I’ve recently created the following Dockerfile:
FROM rayproject/ray:1.3.0
ENV RAY_REDIS_PORT=6379
WORKDIR /Ray
CMD ray start --head --dashboard-host 0.0.0.0 --port=${RAY_REDIS_PORT}
Then created a local image using the same Dockerfile.

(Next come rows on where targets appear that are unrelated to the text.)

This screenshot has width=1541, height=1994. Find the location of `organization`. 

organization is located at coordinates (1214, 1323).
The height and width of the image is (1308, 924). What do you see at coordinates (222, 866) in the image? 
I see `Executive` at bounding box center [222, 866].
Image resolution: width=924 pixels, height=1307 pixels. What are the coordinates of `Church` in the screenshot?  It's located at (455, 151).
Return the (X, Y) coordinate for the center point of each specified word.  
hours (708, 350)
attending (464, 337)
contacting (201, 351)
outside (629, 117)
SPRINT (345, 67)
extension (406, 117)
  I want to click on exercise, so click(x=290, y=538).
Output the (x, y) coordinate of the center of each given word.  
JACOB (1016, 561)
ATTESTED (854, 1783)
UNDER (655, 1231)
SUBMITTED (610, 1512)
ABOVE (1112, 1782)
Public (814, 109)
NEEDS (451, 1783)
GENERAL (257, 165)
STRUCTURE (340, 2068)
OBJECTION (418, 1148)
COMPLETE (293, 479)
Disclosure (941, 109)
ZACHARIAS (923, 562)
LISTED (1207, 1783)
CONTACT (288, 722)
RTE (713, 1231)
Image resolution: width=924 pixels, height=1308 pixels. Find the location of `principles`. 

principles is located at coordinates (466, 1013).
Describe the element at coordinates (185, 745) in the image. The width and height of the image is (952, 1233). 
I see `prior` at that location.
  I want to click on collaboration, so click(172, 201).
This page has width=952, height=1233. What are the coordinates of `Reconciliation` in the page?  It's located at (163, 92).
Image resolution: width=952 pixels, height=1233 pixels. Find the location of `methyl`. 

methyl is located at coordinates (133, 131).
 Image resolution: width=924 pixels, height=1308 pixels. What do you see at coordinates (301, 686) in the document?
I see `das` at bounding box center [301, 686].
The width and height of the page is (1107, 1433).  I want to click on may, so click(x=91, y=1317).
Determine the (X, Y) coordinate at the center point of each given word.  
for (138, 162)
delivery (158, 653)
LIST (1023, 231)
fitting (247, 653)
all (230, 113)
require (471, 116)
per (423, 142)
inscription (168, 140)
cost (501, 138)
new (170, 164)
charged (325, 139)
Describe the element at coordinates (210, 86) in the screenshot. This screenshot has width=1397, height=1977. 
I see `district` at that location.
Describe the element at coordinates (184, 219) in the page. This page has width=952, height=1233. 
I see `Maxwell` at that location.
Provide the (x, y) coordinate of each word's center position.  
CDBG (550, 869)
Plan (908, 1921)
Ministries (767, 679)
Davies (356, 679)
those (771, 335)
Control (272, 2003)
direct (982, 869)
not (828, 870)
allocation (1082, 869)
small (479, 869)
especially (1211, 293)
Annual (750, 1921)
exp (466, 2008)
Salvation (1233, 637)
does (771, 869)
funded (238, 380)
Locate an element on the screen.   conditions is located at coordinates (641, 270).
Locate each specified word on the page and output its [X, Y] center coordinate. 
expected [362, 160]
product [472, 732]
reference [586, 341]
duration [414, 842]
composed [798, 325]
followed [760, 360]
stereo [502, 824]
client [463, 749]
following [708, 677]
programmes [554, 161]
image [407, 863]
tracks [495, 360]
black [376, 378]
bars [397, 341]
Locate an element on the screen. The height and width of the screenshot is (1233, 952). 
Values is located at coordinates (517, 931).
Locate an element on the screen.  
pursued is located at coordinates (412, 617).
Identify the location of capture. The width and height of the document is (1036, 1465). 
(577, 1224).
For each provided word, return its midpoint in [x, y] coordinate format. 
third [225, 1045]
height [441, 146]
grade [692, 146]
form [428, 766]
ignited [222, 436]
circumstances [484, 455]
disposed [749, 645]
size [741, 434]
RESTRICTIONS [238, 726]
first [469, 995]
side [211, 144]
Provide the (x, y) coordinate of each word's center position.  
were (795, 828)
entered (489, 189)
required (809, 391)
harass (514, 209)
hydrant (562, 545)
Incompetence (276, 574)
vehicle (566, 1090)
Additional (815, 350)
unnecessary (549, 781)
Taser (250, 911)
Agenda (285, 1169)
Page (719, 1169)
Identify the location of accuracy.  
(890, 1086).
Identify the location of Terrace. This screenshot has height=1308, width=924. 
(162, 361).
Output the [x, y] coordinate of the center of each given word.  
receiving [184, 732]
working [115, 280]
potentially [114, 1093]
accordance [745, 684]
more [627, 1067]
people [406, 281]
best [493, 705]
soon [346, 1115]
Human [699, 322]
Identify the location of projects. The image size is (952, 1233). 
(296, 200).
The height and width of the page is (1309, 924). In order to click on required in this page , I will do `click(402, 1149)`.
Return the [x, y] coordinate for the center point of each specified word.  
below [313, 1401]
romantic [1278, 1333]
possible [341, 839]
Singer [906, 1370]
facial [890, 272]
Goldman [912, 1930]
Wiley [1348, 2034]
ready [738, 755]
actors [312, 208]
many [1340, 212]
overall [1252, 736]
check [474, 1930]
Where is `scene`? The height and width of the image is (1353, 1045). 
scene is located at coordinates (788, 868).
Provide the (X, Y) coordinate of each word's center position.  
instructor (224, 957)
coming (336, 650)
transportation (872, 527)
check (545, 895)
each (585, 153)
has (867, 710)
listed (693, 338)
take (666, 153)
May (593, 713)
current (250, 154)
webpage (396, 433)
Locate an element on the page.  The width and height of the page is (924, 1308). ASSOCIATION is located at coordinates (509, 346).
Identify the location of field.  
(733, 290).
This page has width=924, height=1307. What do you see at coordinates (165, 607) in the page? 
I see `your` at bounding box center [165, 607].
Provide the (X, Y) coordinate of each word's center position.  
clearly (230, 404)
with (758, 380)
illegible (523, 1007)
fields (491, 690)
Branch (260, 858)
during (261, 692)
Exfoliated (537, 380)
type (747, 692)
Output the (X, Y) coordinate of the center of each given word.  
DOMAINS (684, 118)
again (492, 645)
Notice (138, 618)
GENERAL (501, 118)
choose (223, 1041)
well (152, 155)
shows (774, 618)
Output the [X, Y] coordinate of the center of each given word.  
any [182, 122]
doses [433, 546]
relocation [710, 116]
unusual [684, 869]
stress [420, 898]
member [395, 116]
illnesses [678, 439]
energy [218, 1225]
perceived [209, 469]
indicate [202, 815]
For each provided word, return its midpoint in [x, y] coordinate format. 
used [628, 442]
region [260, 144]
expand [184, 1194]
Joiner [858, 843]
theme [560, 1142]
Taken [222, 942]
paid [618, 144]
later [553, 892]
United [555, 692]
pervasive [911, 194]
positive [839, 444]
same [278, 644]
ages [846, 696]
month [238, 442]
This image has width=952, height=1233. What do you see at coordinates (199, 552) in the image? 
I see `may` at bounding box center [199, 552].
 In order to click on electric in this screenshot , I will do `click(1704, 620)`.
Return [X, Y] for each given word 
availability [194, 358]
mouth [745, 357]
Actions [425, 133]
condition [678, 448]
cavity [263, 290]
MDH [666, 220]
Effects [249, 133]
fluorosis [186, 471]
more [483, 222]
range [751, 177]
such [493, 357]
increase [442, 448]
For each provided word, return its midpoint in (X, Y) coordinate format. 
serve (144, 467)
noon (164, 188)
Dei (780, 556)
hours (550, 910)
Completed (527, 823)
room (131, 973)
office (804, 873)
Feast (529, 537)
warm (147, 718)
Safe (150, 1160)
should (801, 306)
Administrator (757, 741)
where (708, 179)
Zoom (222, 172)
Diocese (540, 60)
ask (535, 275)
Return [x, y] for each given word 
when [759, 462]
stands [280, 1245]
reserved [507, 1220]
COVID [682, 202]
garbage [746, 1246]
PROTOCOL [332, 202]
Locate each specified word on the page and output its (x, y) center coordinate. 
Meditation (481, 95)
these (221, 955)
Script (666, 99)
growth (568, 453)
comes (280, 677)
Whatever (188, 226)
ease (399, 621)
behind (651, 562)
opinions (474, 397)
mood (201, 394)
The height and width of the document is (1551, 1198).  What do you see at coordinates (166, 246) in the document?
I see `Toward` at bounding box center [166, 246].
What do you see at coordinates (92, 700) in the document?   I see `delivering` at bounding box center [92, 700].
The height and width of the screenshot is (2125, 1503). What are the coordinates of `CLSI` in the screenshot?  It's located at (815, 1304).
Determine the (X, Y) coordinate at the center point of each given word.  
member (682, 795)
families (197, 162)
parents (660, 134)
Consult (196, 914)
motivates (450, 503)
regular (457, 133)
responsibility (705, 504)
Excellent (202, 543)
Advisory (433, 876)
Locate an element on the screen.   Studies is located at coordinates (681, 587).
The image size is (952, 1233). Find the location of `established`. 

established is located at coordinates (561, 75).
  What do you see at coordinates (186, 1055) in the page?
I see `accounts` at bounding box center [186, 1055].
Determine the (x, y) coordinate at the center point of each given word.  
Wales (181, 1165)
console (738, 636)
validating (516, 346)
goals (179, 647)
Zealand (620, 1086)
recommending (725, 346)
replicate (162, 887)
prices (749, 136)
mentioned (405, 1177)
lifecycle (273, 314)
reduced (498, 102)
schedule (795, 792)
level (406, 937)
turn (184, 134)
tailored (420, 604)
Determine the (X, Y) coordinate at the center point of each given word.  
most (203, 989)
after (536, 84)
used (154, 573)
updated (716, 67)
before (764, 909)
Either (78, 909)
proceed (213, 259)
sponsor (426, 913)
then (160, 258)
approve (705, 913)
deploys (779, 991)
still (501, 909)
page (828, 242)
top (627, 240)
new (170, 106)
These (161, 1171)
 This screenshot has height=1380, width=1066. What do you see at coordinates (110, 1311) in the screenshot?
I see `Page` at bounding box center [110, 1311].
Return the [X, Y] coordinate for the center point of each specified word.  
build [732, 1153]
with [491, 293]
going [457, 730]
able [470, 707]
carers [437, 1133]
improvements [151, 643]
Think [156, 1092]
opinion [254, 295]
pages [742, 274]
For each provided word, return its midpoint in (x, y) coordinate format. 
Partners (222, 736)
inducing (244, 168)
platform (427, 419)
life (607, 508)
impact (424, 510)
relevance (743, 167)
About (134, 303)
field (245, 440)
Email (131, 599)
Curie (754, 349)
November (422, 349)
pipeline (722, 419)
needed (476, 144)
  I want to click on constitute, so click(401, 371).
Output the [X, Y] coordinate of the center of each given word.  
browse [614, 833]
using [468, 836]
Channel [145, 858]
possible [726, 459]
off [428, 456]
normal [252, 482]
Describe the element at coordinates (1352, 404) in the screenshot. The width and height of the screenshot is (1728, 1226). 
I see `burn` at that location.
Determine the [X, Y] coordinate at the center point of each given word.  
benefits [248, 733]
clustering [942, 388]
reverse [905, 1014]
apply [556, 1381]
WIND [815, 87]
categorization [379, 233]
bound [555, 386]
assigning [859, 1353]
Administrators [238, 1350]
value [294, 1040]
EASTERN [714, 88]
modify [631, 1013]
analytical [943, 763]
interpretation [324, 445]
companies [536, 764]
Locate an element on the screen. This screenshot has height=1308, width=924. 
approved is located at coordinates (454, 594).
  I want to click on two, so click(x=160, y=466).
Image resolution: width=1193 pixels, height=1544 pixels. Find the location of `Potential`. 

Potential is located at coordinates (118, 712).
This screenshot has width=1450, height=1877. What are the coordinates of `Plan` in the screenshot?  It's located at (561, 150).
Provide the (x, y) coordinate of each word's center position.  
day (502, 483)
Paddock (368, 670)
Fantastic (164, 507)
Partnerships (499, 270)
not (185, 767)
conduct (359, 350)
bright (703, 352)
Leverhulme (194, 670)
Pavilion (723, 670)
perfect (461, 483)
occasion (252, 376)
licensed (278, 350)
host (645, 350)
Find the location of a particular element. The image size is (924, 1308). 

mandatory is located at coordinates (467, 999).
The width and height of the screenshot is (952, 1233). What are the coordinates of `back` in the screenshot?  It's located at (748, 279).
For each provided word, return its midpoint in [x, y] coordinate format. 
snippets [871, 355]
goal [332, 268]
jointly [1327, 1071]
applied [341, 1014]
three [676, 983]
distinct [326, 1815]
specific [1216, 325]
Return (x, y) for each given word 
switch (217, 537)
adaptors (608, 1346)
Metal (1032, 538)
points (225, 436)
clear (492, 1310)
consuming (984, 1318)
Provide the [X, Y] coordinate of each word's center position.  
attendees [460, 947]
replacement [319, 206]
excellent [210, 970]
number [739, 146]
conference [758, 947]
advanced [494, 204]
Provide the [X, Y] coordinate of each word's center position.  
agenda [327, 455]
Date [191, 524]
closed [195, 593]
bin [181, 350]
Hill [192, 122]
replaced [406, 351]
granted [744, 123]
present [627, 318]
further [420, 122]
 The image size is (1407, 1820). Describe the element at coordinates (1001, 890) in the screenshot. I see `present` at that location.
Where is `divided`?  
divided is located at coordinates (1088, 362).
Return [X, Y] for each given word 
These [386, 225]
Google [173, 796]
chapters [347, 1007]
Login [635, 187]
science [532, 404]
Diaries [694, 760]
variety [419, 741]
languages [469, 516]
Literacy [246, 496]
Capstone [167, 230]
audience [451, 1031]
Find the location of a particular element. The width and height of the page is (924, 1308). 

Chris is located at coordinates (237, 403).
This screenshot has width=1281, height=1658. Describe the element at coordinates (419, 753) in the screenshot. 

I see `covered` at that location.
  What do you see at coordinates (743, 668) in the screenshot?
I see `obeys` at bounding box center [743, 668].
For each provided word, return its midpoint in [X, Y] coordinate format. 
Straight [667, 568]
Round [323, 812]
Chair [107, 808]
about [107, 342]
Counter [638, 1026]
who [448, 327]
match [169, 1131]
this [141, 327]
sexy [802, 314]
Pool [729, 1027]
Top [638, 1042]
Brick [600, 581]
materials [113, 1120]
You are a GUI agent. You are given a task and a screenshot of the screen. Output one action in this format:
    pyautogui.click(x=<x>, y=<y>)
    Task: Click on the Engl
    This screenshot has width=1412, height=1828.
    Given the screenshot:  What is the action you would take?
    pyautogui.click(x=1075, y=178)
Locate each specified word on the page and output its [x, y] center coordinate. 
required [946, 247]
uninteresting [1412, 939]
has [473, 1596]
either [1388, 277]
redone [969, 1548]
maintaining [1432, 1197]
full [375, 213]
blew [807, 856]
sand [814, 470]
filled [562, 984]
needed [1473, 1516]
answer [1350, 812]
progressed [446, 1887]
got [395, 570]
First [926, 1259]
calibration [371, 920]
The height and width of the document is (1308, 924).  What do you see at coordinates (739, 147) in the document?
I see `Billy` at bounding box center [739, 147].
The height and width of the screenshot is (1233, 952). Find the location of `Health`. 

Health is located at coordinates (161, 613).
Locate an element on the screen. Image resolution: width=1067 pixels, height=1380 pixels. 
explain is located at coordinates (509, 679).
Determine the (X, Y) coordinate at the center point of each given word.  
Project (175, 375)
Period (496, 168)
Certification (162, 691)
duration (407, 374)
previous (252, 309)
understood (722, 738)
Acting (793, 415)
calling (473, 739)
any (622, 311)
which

In attempting to run the resulting container, I get the typical ray startup output and then the docker container exits as it is provided from ray an exit code 0
.
What is the recommended way to keep the docker container running after ray successfully initiates and provides the container with an exit code 0
?
1 Like
What docker command are you using to create the container?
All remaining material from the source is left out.